Griff was not made of stone. In fact, at this moment his blood surged through him like waves of liquid metal—iron, maybe, heated to its boiling point, burning from the inside out.

And he was getting dizzier by the minute, sleepier by the second. “It’s a deal,” he said with a yawn. “We’ll leave in the morning.” With the decision made, he rolled onto his side, pillowed his head on his arm and gave in to sleep.



ARDEN GOT TO HER FEET and stood surveying the man snoring in the sand. It would serve him right if she left him there to spend the rest of the night. He’d be miserable enough. And that was before the crabs started to nibble.

She actually walked away, getting as far as the sea grass on the primary dunes. There, she stopped to look back.

He could hardly be seen in the darkness, just a long shape that might be a piece of driftwood or a mass of seaweed. He’d get five hours of sleep before the sun rose. As drunk as he was, he wouldn’t even remember what he’d offered, what she’d said…what they’d agreed to do. And that was for the best.

So why was she going back to him? Why should she care what happened to this stranger on the shore?

He’d turned onto his back again. Kneeling beside him, she studied the strong face and neck, the muscled shoulders and chest, the narrow waist and hips and really, really great calves. Not many men had such slim, straight legs. His tan testified to six months in the Caribbean sun and his hair, probably a light brown in Georgia, was a tangle of gold and silver waves. He would make beautiful babies.

Or maybe not. Arden shook her head at her own foolishness. Maybe he was sterile. She should have him take a fertility test, not to mention other important examinations, before she committed to sex with a man about whom she knew nothing at all.

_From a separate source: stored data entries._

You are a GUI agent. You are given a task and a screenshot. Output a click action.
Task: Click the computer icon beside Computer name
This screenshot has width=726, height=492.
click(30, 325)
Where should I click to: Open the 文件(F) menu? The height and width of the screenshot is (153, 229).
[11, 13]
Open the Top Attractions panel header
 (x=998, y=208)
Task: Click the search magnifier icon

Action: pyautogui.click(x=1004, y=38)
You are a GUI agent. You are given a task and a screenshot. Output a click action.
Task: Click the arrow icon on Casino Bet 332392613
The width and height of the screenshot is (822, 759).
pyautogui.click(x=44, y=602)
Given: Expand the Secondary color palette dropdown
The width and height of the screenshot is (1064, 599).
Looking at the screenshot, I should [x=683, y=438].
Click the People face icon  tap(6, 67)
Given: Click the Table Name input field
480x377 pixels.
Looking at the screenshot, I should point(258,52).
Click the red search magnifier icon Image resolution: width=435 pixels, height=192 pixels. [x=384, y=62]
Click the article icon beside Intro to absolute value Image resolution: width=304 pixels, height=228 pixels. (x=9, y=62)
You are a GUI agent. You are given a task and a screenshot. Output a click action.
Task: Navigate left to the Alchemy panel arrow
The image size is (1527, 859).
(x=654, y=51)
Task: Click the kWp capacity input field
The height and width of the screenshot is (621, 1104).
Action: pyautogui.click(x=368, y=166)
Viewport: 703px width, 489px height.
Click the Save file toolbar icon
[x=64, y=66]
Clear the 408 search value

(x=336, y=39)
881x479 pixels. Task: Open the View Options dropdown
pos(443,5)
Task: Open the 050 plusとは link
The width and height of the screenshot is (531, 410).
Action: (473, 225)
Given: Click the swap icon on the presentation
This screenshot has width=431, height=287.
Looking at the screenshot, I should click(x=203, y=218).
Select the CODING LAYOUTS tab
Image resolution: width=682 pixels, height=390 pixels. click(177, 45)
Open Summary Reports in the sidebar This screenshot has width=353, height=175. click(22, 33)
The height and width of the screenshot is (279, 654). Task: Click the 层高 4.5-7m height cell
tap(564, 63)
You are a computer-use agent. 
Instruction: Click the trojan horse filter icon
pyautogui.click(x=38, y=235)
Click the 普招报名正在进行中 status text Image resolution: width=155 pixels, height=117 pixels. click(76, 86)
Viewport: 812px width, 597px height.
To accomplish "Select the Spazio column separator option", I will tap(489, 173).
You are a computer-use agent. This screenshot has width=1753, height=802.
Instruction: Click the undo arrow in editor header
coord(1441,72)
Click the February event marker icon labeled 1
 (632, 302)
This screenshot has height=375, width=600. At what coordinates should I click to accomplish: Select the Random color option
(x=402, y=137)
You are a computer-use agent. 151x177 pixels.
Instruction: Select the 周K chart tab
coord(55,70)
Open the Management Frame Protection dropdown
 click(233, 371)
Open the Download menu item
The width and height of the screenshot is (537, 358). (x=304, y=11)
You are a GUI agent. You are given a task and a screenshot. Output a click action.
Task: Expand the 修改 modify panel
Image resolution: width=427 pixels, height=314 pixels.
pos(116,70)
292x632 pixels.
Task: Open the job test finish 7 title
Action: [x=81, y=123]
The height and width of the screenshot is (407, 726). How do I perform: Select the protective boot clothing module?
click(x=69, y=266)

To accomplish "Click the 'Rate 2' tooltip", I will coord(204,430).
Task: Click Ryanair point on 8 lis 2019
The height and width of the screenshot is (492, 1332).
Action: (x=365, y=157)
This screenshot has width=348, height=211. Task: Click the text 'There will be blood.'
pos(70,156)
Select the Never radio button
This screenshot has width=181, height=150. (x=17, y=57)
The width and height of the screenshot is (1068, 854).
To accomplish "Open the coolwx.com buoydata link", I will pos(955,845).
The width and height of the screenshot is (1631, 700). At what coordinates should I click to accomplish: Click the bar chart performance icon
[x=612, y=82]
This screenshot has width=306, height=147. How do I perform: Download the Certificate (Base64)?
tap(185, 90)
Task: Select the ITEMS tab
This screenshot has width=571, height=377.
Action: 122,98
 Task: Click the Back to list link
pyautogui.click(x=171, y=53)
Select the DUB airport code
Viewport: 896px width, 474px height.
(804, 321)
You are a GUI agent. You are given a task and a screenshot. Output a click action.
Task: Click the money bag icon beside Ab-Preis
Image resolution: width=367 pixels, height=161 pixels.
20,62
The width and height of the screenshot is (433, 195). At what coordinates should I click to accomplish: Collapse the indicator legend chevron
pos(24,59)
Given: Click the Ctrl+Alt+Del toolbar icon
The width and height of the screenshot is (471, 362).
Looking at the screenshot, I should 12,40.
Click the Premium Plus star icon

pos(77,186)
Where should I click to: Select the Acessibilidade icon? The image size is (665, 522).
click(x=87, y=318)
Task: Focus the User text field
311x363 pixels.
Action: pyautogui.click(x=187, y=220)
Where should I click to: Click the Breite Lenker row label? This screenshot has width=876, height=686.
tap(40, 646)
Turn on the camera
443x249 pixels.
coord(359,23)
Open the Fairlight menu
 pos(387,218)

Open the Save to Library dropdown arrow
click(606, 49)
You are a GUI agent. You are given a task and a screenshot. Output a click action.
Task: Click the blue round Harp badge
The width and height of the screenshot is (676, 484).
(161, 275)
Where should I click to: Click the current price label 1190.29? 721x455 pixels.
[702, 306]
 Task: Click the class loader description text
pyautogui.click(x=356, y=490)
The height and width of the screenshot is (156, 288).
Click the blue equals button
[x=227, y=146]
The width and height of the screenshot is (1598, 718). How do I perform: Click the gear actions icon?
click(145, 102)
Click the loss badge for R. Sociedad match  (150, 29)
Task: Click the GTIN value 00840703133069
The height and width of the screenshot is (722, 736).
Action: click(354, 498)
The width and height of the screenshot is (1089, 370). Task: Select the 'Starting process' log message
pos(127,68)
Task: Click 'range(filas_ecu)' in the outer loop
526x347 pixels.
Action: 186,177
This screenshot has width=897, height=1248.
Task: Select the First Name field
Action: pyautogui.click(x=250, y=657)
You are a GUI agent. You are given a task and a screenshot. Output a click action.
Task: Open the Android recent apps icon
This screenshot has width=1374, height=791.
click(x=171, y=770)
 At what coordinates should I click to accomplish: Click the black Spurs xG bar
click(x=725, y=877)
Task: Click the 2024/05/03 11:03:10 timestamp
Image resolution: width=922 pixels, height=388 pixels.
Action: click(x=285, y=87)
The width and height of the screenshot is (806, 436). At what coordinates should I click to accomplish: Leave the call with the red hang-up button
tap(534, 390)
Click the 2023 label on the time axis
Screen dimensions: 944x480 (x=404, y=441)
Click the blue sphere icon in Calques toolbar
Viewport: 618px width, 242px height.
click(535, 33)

A sudden ache constricted her chest and throat. Her own ability to conceive wasn’t in question. She knew she could make a baby. But could she carry it full term this time?

Shaking her head again, she got to her feet. Whatever she decided tomorrow, whatever Griff did or didn’t remember, she couldn’t let him spend the night on the beach.

Too bad she didn’t have the violin handy. She could make some pretty awful noises, enough to wake the dead, let alone the drunk. Her music was yet another loss she’d dealt with during this last year.

So she kicked him. With the side of her bare foot, again, and again. Not hard enough to hurt, just enough to irritate him thoroughly. After an amazing amount of abuse, Griff woke up, swearing and yelling even after he recognized her. He fell when she tried to help him up, and during their climb across the beach toward the dunes.

“How far?” he panted, as they stepped onto the path leading inland. “Are you trying to kill me?”

“Not far. No.” She barely found the breath to speak. He was leaning on her, his arm over her shoulders, and she felt as if she was bearing at least half his weight. “Just put one foot in front of the other.” That was the most she could manage at this point.

As live oak trees started closing in overhead, the darkness became complete. All she could see was a swath of white sand leading into the jungle. Had she gotten them lost?

No. With relief, she saw the side trail branching off to the left and the signpost for the cottage.

“A few more minutes,” she told Griff. “And we’ll be home.”

Home was a small stucco bungalow in a clearing within the dense grove of trees—one bedroom and one bath under a red tile roof. She’d left the porch light on during her walk to watch the fireworks. The yellow glimmer guided her back.

Griff straightened up as he saw it, and blew out a deep breath. “I was beginning to wonder if you were planning to maroon me in the wilderness.”

She slipped out from under his arm and stepped up to open the door to the screened porch. “I will, if you don’t behave.”

He followed her inside. “I hear you.” Then he swayed and yawned at the same time. “At this point, I’m too incapacitated to make trouble for anybody.”

“I’ll hold you to that.” Arden pushed open the door into the house, then gasped as a furry shadow raced past her.

In the next instant, Igor pinned Griff Campbell against the wall.